As the Lanky ship rushes out to meet her, the Shen Yang starts launching missiles. The covers for the bow launchers fly open, and ship-to-ship ordnance streaks from the launchers, first singly and then in pairs. The rail gun mount on the dorsal line of the destroyer never stops firing at the Lanky. The missiles stream toward the seed ship and explode against its hull, huge white-hot fireballs that blot out the optical feed momentarily when they hit. There are still missiles coming from her launch tubes when the Chinese destroyer rams the seed ship head-on and instantly disappears in a violently expanding cloud of debris.
So close, I think. They were so close. Already we’re increasing the distance, and it’s clear that the Lanky ship with its millions of tons of mass can’t match our acceleration rate. Twenty seconds more and Shen Yang would have been out of the seed ship’s reach.
All protocols of station-holding and battle-group formation are suspended as every remaining ship in the task force makes maximum acceleration along the same general bearing, away from the Lanky seed ship. We are running for our lives, and we are slowly pulling ahead kilometer by kilometer, but the price we paid is staggering. Between the two ships we lost in the span of three minutes, a thousand sailors, marines, and Spaceborne Infantry troopers are dead, all men and women who had survived the Battle of Mars and the assault on Fomalhaut b.
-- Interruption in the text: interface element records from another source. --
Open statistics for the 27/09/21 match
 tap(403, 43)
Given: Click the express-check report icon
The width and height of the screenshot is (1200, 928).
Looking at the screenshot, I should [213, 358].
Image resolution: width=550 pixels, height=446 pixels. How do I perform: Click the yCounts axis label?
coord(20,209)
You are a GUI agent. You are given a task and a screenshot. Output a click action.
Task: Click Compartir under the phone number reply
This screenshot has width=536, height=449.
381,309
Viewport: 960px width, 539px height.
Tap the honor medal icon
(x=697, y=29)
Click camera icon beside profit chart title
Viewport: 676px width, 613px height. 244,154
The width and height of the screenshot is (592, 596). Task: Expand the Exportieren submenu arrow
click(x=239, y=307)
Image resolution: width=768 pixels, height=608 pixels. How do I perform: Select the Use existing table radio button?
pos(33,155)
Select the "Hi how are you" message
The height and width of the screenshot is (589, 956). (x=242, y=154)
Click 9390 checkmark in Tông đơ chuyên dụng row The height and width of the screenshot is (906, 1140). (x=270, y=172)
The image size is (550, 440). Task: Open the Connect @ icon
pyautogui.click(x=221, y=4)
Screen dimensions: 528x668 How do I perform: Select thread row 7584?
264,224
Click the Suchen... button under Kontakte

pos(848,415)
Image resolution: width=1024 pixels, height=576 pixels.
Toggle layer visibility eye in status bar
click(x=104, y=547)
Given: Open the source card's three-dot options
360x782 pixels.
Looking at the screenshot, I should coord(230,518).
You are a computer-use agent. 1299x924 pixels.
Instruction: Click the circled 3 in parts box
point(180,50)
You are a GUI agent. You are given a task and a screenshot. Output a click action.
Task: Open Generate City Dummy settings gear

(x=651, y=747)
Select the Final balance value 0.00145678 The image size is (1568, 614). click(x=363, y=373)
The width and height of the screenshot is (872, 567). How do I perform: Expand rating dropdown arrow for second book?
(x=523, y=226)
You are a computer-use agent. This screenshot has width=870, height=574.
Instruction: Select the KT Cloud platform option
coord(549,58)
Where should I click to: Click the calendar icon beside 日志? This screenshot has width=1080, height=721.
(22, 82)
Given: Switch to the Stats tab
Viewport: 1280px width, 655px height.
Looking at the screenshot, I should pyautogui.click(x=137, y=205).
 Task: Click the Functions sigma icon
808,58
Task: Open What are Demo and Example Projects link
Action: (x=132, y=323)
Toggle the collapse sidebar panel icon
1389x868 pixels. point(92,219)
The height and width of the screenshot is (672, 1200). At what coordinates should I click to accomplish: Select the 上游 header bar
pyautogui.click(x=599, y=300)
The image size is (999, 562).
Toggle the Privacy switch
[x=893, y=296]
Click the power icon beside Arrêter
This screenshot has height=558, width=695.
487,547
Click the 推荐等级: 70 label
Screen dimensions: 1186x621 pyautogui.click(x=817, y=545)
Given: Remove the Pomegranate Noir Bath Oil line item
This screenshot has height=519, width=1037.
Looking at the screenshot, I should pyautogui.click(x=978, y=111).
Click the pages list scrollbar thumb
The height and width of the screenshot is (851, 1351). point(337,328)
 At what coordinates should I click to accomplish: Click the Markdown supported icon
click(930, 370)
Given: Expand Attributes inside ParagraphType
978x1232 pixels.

Thirty minutes later, we are still alive, and still running away. The Lanky seed ship is ten thousand kilometers behind the task force, still pursuing but falling behind more every minute. On the optical feeds, I count only seven other ships of our task force remaining, rushing along at full burn in a procession that stretches for a hundred kilometers.
The infantry soldiers in the cargo hold of the drop ship all seem more than a little shell-shocked by what they just witnessed on the makeshift situational display projected against the bulkhead. Outside, beyond the open cargo ramp, there’s a sort of tense calm among the troops on the flight deck, who know that we are in battle but blissfully unaware of just how close we all came to dying a few minutes ago, and how many people did die.
“All units, proceed to assembly point Alpha at best speed,” Regulus sends over the task force’s tactical channel. One by one, the remaining ships radio in their acknowledgment of the order: Midway. Avenger. Neustrashimyy. Minsk. Gomati. Tripoli. Portsmouth.
Then, after a long delay of maybe ten seconds during which I hold my breath, Major Renner’s voice comes over the channel to acknowledge for her ship.
“Regulus, Indy. Proceeding to assembly point Alpha.”
I let out a long and very shaky breath.
The sudden relief I am feeling doesn’t last very long. A few moments later, someone else chimes in on the ship-to-ship channel. The voice has a heavy Russian accent.
“Supply ship Ivan Donskoi has been destroyed also. Total loss, none survived.”
Two cruisers and a supply ship gone. One hell of an admission fee to get back into the solar system. But the Minsk made it, which means that Dmitry is still alive.